**Work item:**
Below are the records. Reproduce exactly the lines from the one containing "Task: Click the" through the final line, and omit any pictures.

============================================================

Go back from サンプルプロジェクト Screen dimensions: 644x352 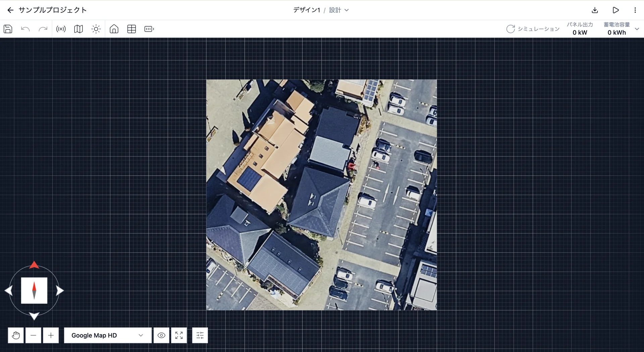pos(10,10)
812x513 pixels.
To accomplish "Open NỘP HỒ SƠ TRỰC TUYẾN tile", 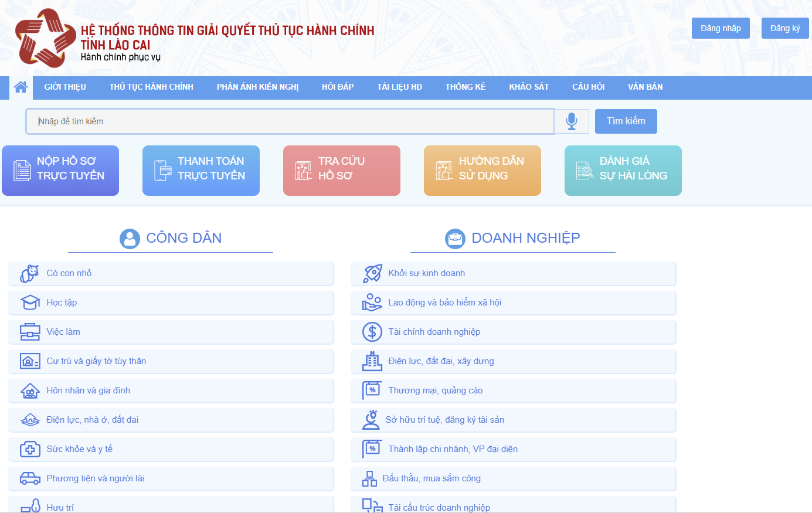I will pyautogui.click(x=60, y=171).
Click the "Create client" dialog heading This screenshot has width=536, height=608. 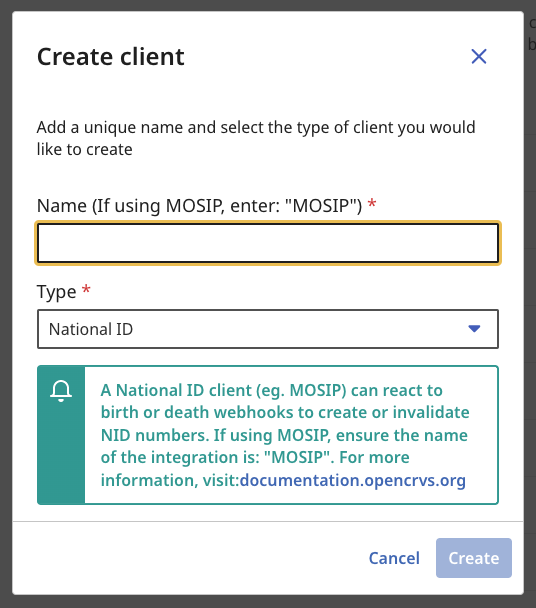click(111, 57)
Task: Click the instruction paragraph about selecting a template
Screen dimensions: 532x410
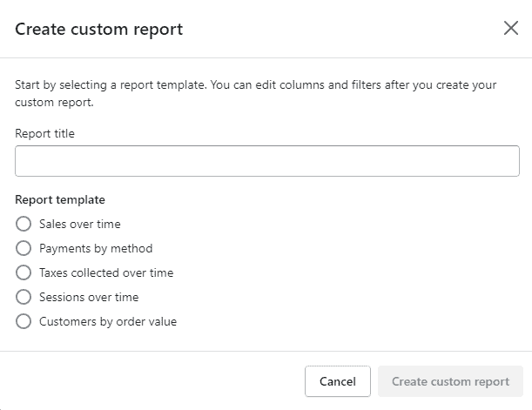Action: coord(256,93)
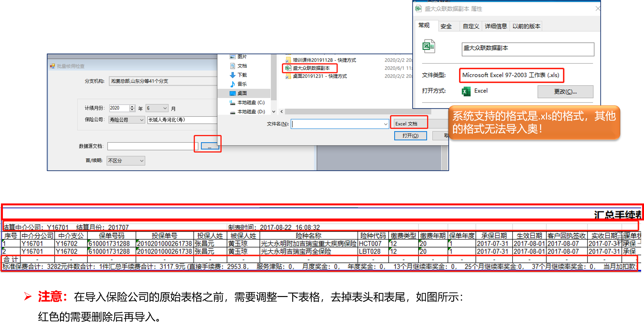This screenshot has width=644, height=330.
Task: Open the 下载 downloads folder icon
Action: coord(233,75)
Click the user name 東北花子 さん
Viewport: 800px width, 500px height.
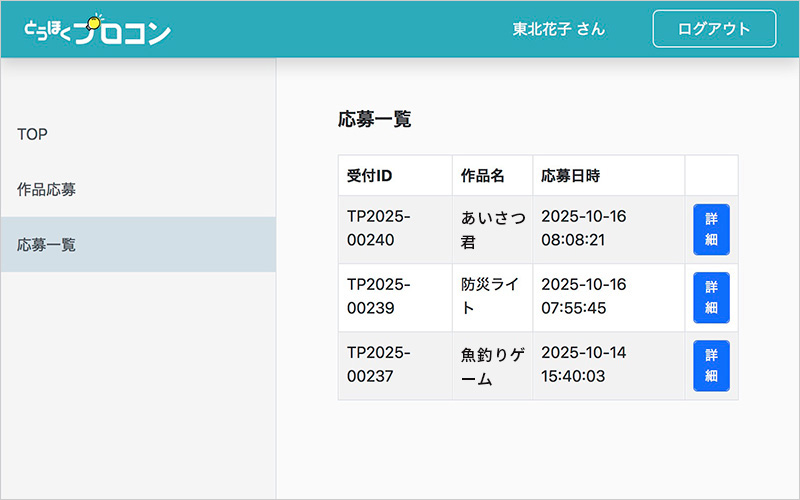pyautogui.click(x=558, y=29)
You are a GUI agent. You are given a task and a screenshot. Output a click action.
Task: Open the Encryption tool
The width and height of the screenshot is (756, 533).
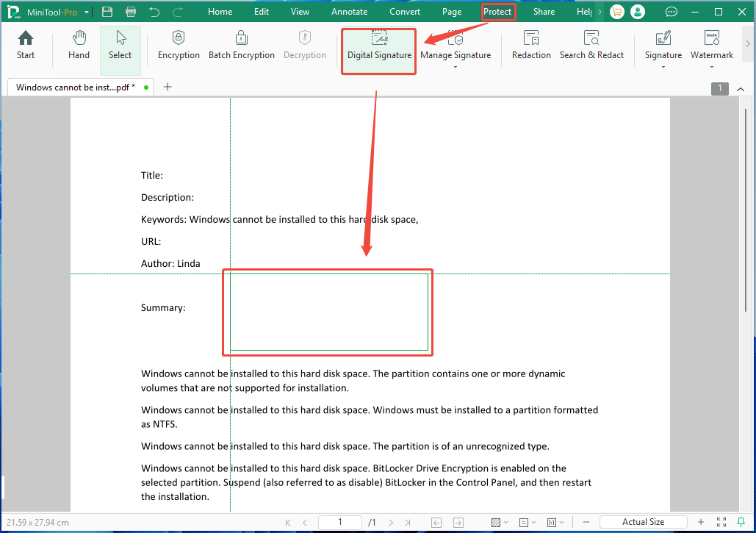179,44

============================================================

**Solved problem:**
Task: Click the instruction paragraph about selecting a template
Screen dimensions: 532x410
Action: coord(256,93)
This screenshot has width=644, height=330.
Task: Open the 下载 downloads folder icon
Action: coord(233,75)
Click the user name 東北花子 さん
Viewport: 800px width, 500px height.
pyautogui.click(x=558, y=29)
You are a GUI agent. You are given a task and a screenshot. Output a click action.
Task: Open the Encryption tool
The width and height of the screenshot is (756, 533).
179,44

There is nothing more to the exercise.